I don't understand why the Halting Problem is so often used to dismiss the possibility of determining whether a program halts. The Wikipedia article correctly explains that a deterministic machine with finite memory will either halt or repeat a previous state. You can use the algorithm which detects whether a linked list loops to implement the Halting Function with space complexity of O(1).
It seems to me that the Halting Problem is nothing more than a so called "paradox," a self referencing (at the very least cyclical) contradiction in the same way as the Liar's paradox. The only conclusion it makes is that the Halting Function is susceptible to such malformed questions.
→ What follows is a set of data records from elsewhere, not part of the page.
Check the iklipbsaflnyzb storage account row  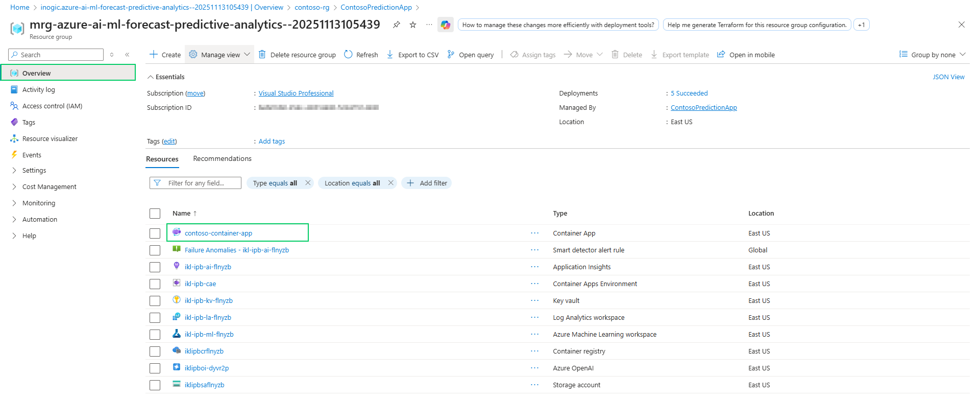pos(155,385)
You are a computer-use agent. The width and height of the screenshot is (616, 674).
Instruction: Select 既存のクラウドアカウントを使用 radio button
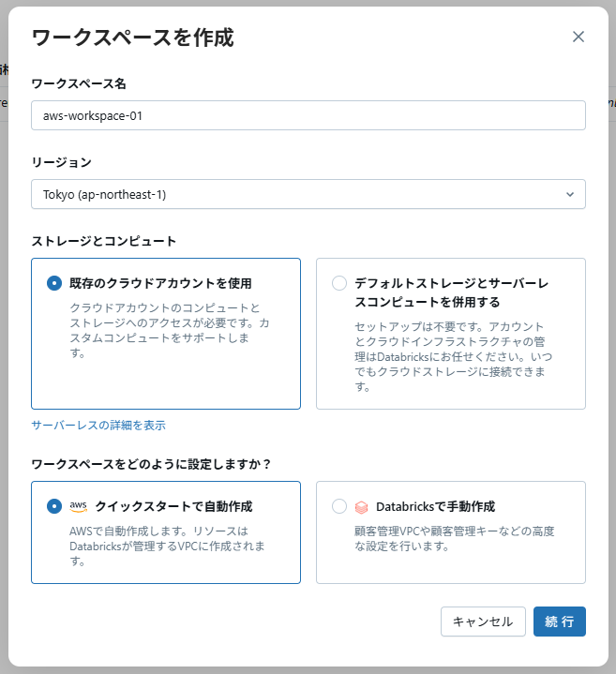54,283

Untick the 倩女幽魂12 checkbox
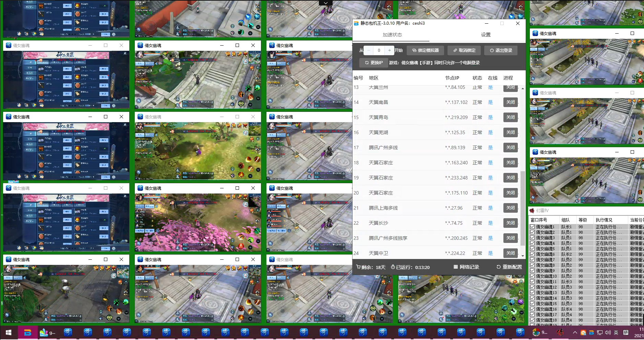click(x=532, y=287)
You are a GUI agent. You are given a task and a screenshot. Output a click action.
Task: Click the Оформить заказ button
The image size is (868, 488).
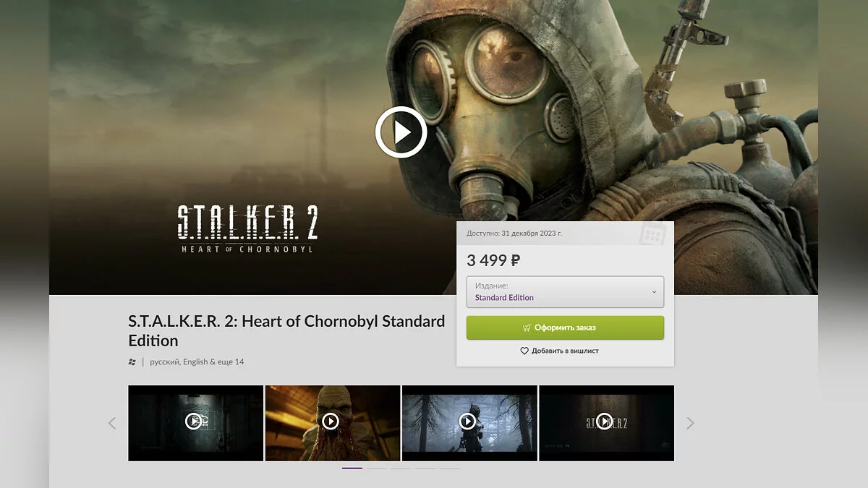pos(565,328)
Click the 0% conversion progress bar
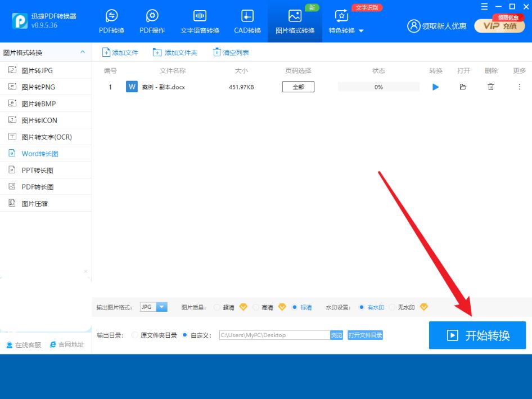Viewport: 532px width, 399px height. point(378,87)
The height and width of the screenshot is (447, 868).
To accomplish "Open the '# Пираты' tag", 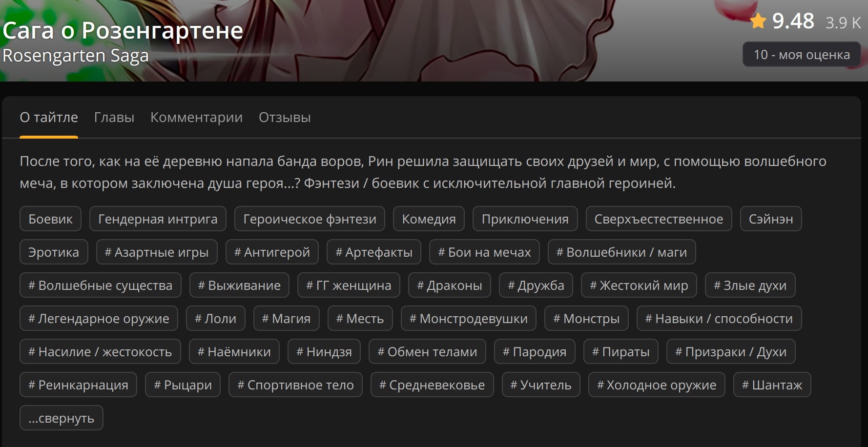I will [620, 352].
So, excluding paradoxical programs, the Halting Problem is decidable. So why do we hold it as evidence of the contrary?
Asked By : Brent
Best Answer from StackOverflow
Question Source : http://cs.stackexchange.com/questions/32845
Answered By : jmite
Because a lot of really practical problems are the halting problem in disguise. A solution to them solves the halting problem.
You want a compiler that finds the fastest possible machine code for a given program? Actually the halting problem.
You have JavaScript, with some variables at a high security levels, and some at a low security level. You want to make sure that an attacker can't get at the high security information. This is also just the halting problem.
You have a parser for your programming language. You change it, but you want to make sure it still parses all the programs it used to. Actually the halting problem.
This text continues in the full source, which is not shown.